Aku lalu mengambil iPhone milikku dan kubuka aplikasi Instagram. Tadinya aku hendak menggunakan fitur search, tapi postingan pertama yang kulihat di timeline menarik perhatianku.
"Eh, gila sih ini parah banget. Sasuke The Falcons fix jadi main di film layar lebar Coming Home to You." Aku heboh, memperlihatkan layar iPhoneku pada Temari. "Ini lihat! Official akunnya baru ngepost!"
Temari mengambil iPhoneku dan membacanya sejenak. "Oh, keren sih dia. Padahal The Falcons baru debut sekitar 2 tahun yang lalu kan? Sekarang leadernya sudah mau debut film layar lebar. Memangnya dia bisa akting?"
"Aku tidak tahu, tapi aktingnya di iklan-iklan The Falcons memang bagus sih dan dibandingkan dengan member-member yang lain, dia memang yang paling banyak demand dari fans. Tiket fanmeetnya dia selalu sold-out dalam sekejap, itu salah satunya. Jadi wajar kalau dia bisa debut film layar lebar," jelasku, sambil mengambil kembali iPhone milikku dari Temari. "Tapi aku tetap lebih ngefans sama Sai sih kalau The Falcons…"
The Falcons adalah salah satu boy band asal Konoha (sebuah kota metropolitan yang terletak di pulau yang berbeda dari kota kami, Kiri) yang saat ini merupakan grup paling populer di negara kami. Grup ini terdiri dari 5 orang member, terdiri dari Hyuuga Neji, Inuzuka Kiba, Shimura Sai, Hozuki Suigetsu, dan sang leader, Uchiha Sasuke. Sejak debut mereka di bawah asuhan agensi HEBI Entertainment 2 tahun yang lalu, popularitas meroket terutama setelah single kedua mereka, Girls Like You, sempat berminggu-minggu menduduki ranking teratas Konoha Radio Chart.

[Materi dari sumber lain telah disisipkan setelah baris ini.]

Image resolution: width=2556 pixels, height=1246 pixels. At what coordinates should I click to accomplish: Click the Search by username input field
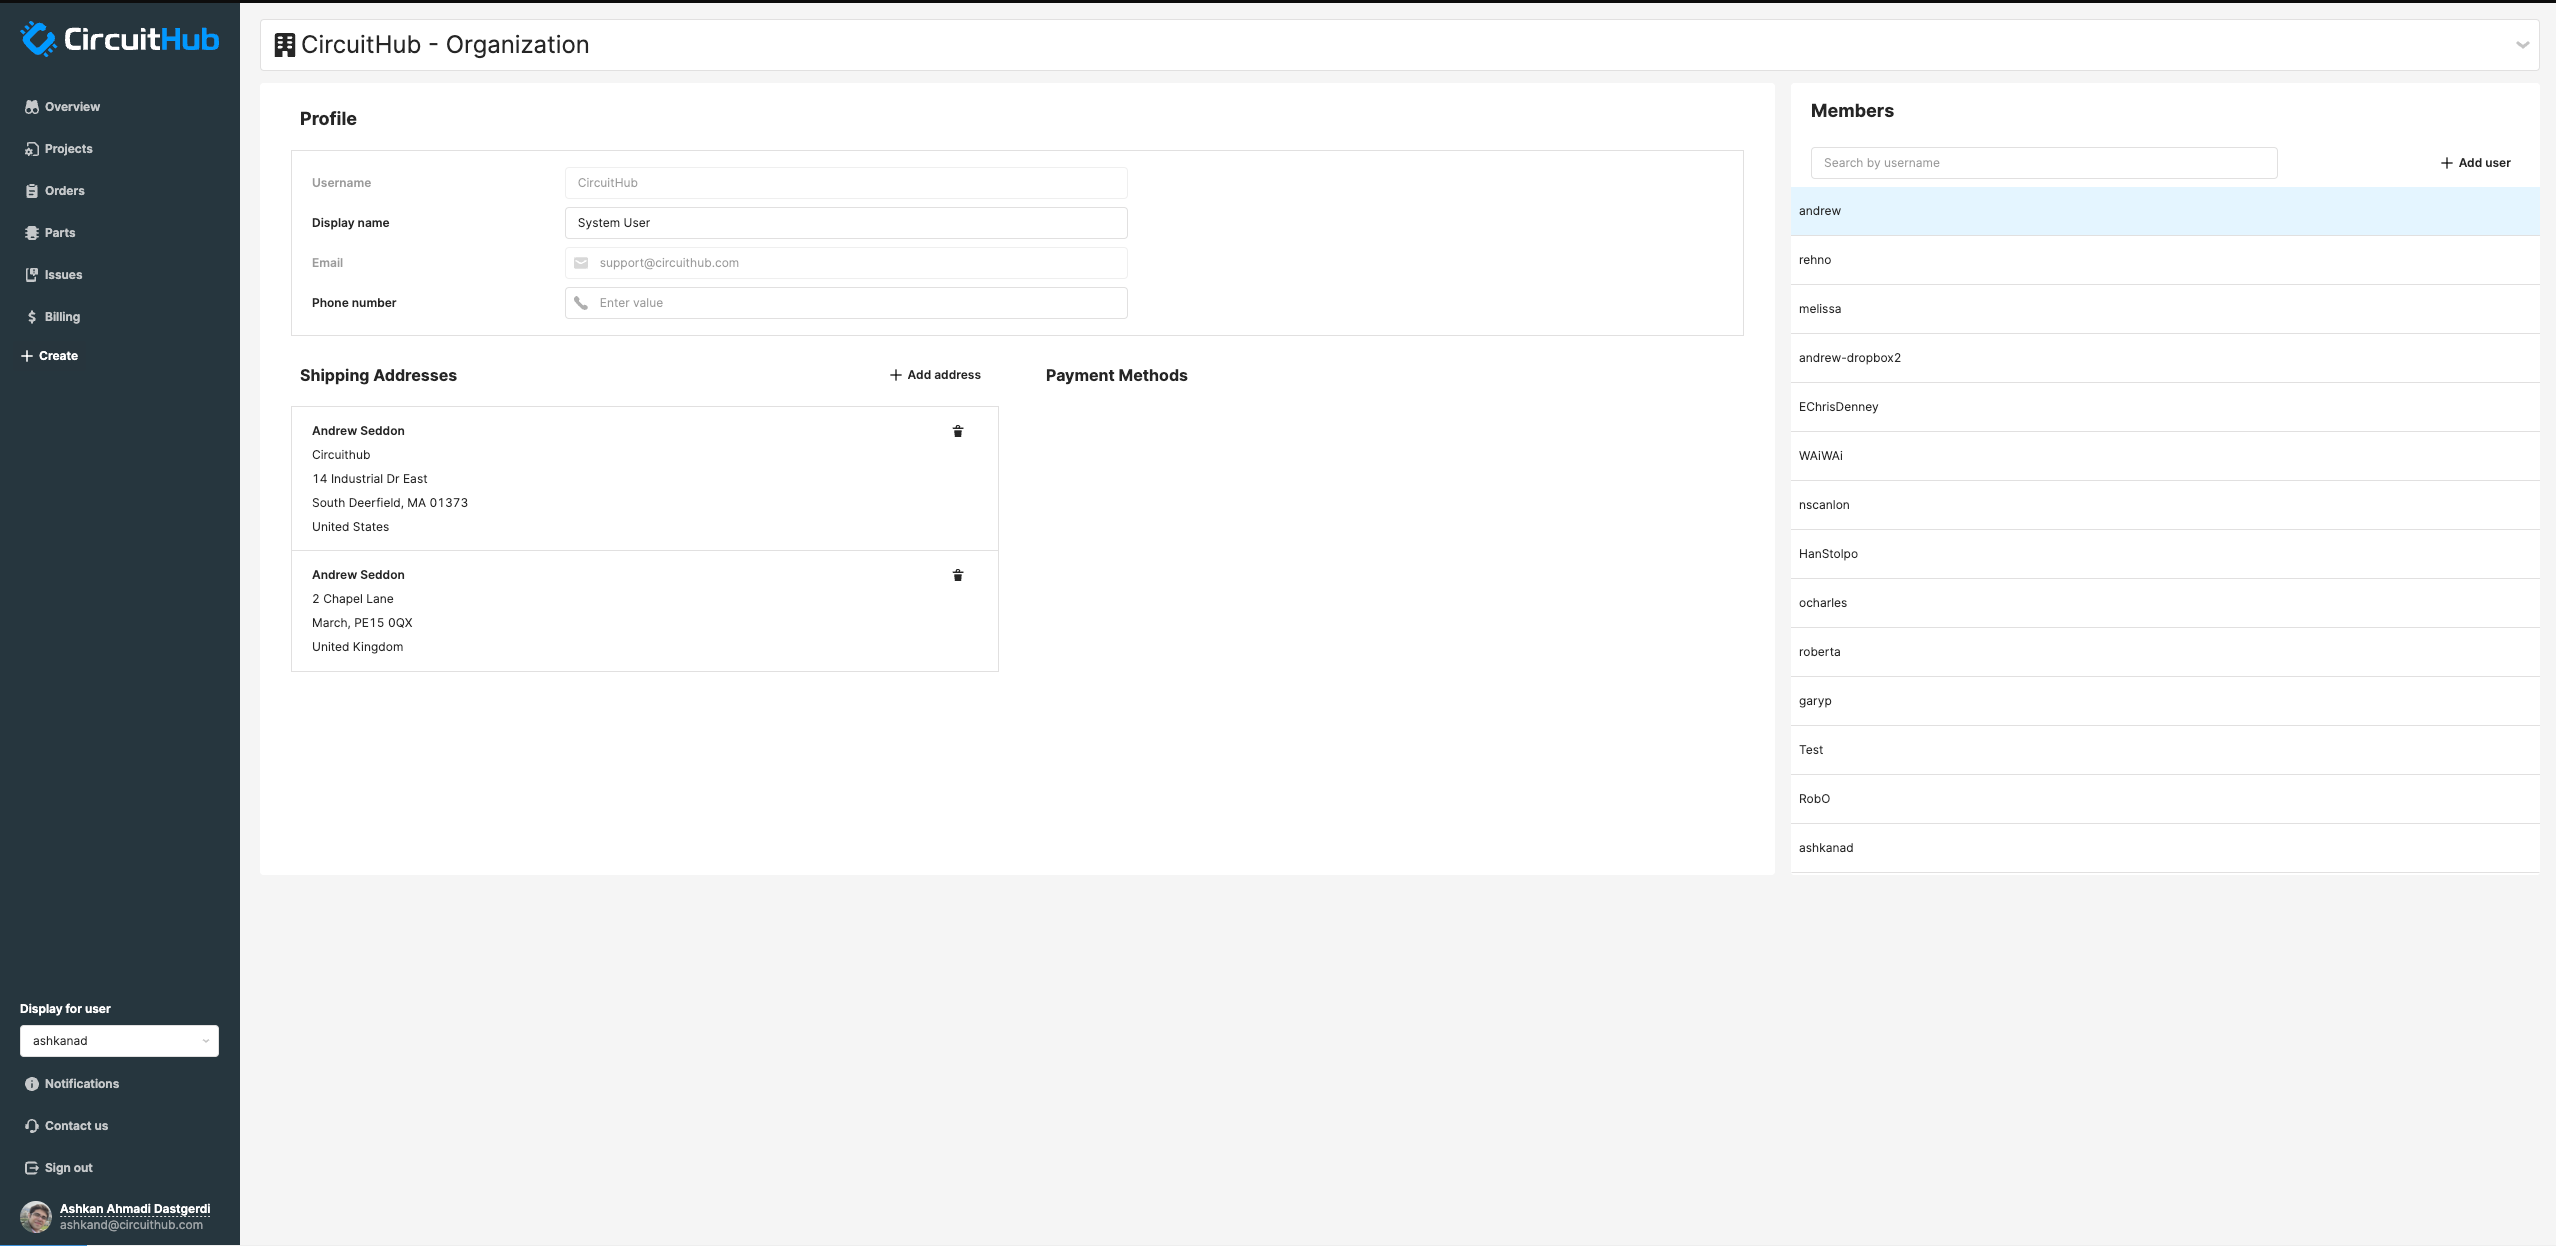(2044, 163)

Aku bisa dibilang adalah salah satu fans The Falcons. Aku follow semua membernya. Tapi sebenarnya aku ini lebih ngefans dengan Shimura Sai (aku koleksi banyak merchandisenya dan sudah 2 kali pergi ke fanmeetnya Sai, hehe). Meski begitu, kuakui kalau Uchiha Sasuke memang yang paling berbakat di The Falcons dan merupakan member yang paling besar fanbasenya.
Habisnya, debut film layar lebar tentu bukan hal yang biasa, bukan?
"Coming Home to You… kalau tidak salah aktris bernama Uzumaki Karin juga diberikan peran di film itu kan?" tanya Temari tiba-tiba.
"Hmm, iya, minggu lalu diumumkan. Kenapa memangnya?"
"Ini ada artikelnya di majalah," Ia membalikkan majalah yang sejak tadi dibacanya ke arahku, "Sepertinya Karin sedang dekat dengan Sasuke The Falcons. Biasa, paparazzi diam-diam mengambil foto Karin yang sedang makan malam berdua dengan seorang laki-laki di restoran Perancis. Tidak begitu jelas sih foto laki-lakinya, tapi gaya rambut itu tidak salah lagi pasti Sasuke."
Sasuke The Falcons memang punya gaya rambut yang unik sih… "Kayaknya itu benar memang dia."
"Kalau ternyata Sasuke juga dapat peran di film itu, apa jangan-jangan kedekatan mereka ini cuma strategi awal promosi? Atau mereka memang beneran sedang dekat?"
Aku mengangkat bahu, "entahlah, aku tidak begitu banyak tahu tentang Sasuke. Lain halnya kalau soal Sai, kau bisa tanyakan apapun padaku, aku pasti tahu, hehehe."
Temari menggelengkan wajahnya, "ckckck dasar stalker. Sekalian saja kau pacari dia, menikah dengannya, lalu melahirkan anaknya. Siapa tahu anak kalian nantinya tidak kalah manis dari Sarada, anak favoritmu di hoikuen."
"Hahaha, bahkan di mimpi pun kayaknya itu tidak mungkin terjadi deh." Aku memukul pelan lengan Temari.
"Mungkin saja kan? Masa depan siapa yang tahu?"
Entah Temari diam-diam punya kekuatan khusus atau apa, malam itu aku bermimpi pacaran dengan Sai The Falcons dan menikah dengannya. Aku hampir saja mengira semua itu benar-benar nyata, hingga saat aku menyadari kalau anakku dan Sai ternyata malah Sarada, saat itulah aku terbangun dari tidurku.
Dengan wajah yang merah tentunya.
.
.
To be continued
A/N: Fic ini seluruhnya akan diceritakan dari sudut pandang Ino, si orang luar. Jadi nikmati saja ya. Lalu, saya juga sangat awam dengan dunia grup idol. Oleh karena itu, semua tentang grup idol yang ada disini murni karangan saya dan kalau ada perbedaan dengan di dunia nyata, saya mohon untuk dimaklumi.